* Document text:
Staff Spotlight: Chris Berry

As our Undergraduate Medical Education Coordinator, Chris Berry is responsible for handling the meetings, lesson schedules, grades, and other paperwork associated with the second-year and fourth-year medical students learning more about the Duke Neurology Department. For this week’s “Spotlight” interview, Berry talks to us about balancing this work while also managing recruitment for the Neuromuscular Medicine fellowship program, how Duke has changed in the three decades she’s been here, and her hobbies of knitting travel, and cheering the Blue Devils when she’s not at work.

How long have you been at Duke? How long have you been with the Neurology Department?
I have been at Duke for 29 years. I started in Community and Family Medicine, then worked in the Cancer Center, in Cancer Prevention, Detection and Control, and then the Director’s office, before starting in Neurology in 2000. I worked part-time for 14 years and returned to work full time in April of 2013 in my current position as the Undergraduate Medical Education Coordinator.

What are your responsibilities within the Neurology Department? What does your average work day look like?

* Provided information:
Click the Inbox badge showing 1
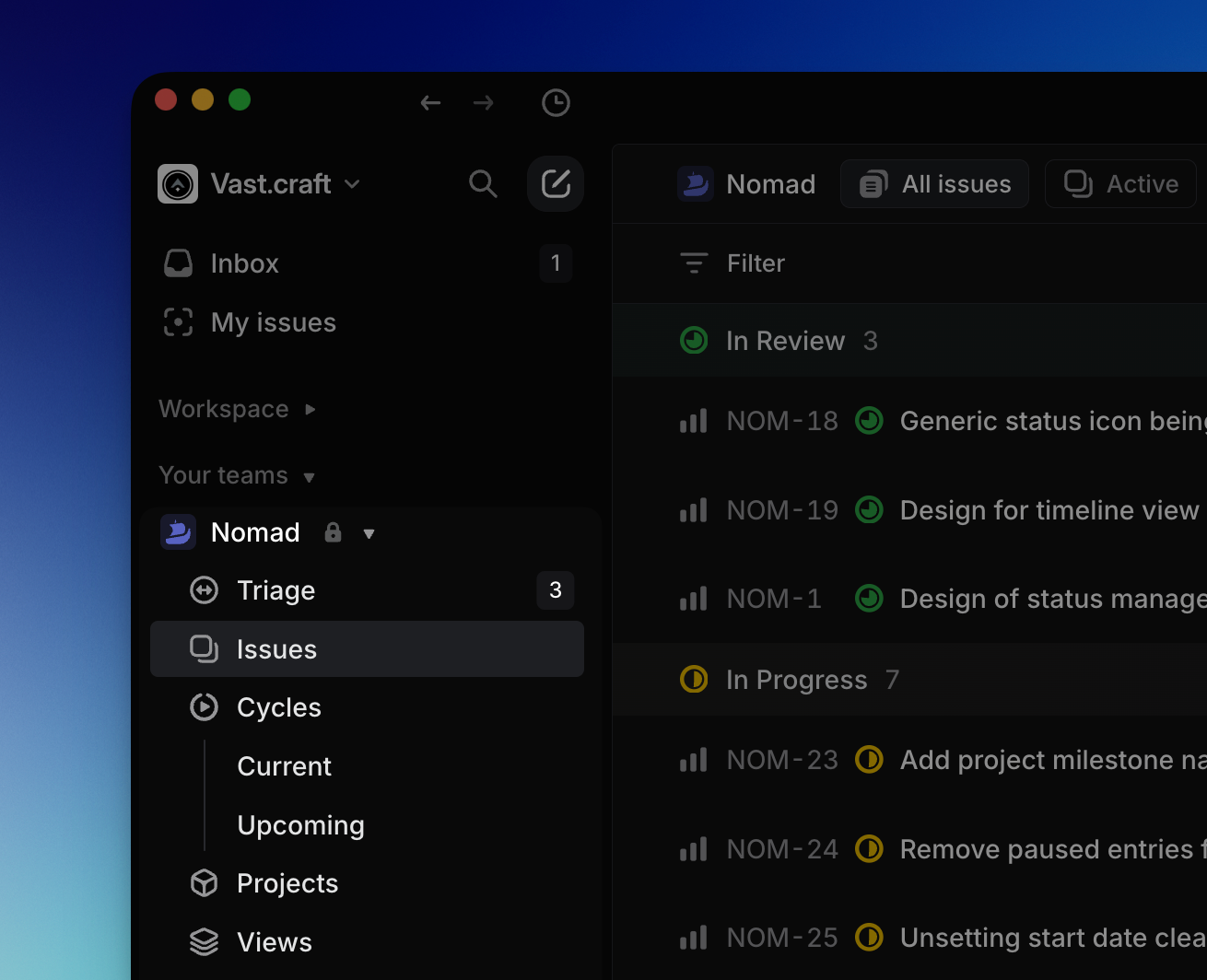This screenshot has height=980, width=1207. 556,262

---

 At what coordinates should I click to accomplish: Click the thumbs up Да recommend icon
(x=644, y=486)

---

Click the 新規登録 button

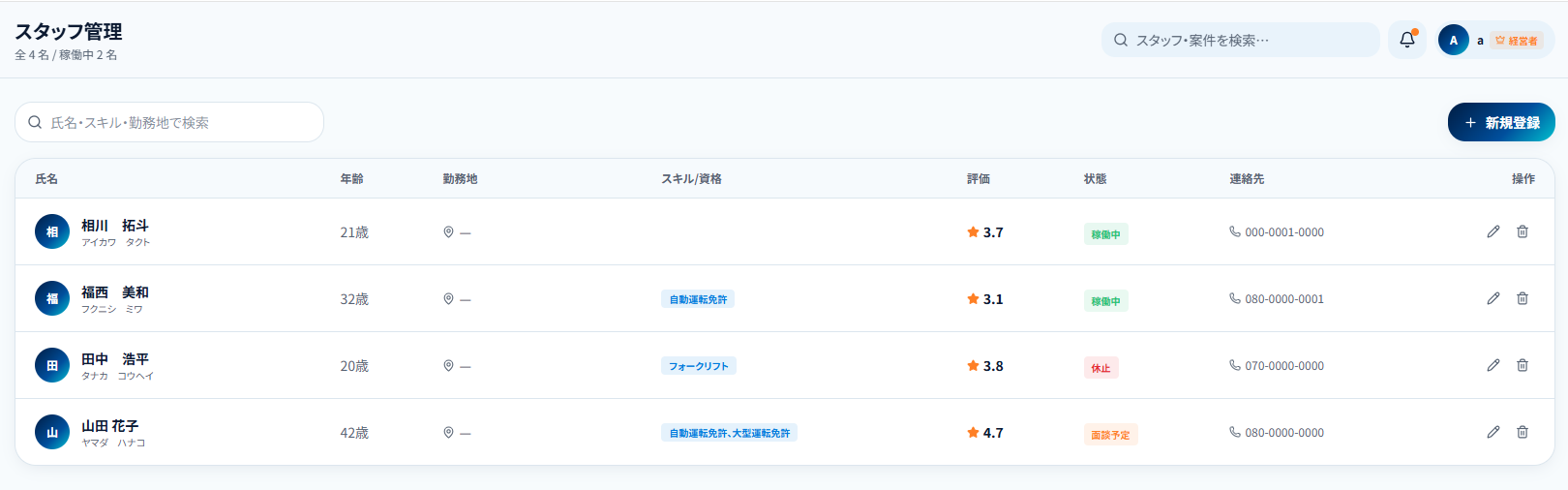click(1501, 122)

* Problem set:
1 – Copy the Chris Berry spotlight starting with "I have been" and going on through "Medical Education Coordinator.".
2 – Summarize the Chris Berry spotlight in two sentences.
3 – List every part of Duke where, according to the Chris Berry spotlight, Berry worked before starting in Neurology.
The entries come from a separate source.

* Written responses:
1 –
I have been at Duke for 29 years. I started in Community and Family Medicine, then worked in the Cancer Center, in Cancer Prevention, Detection and Control, and then the Director’s office, before starting in Neurology in 2000. I worked part-time for 14 years and returned to work full time in April of 2013 in my current position as the Undergraduate Medical Education Coordinator.

2 – Chris Berry is the Undergraduate Medical Education Coordinator in the Duke Neurology Department, handling meetings, lesson schedules, grades, and other paperwork for second-year and fourth-year medical students, and she also manages recruitment for the Neuromuscular Medicine fellowship program. She has been at Duke for 29 years, started in Neurology in 2000, worked part-time for 14 years, and returned to full-time work in April 2013 in her current position.

3 –
- Community and Family Medicine
- the Cancer Center
- Cancer Prevention, Detection and Control
- the Director's office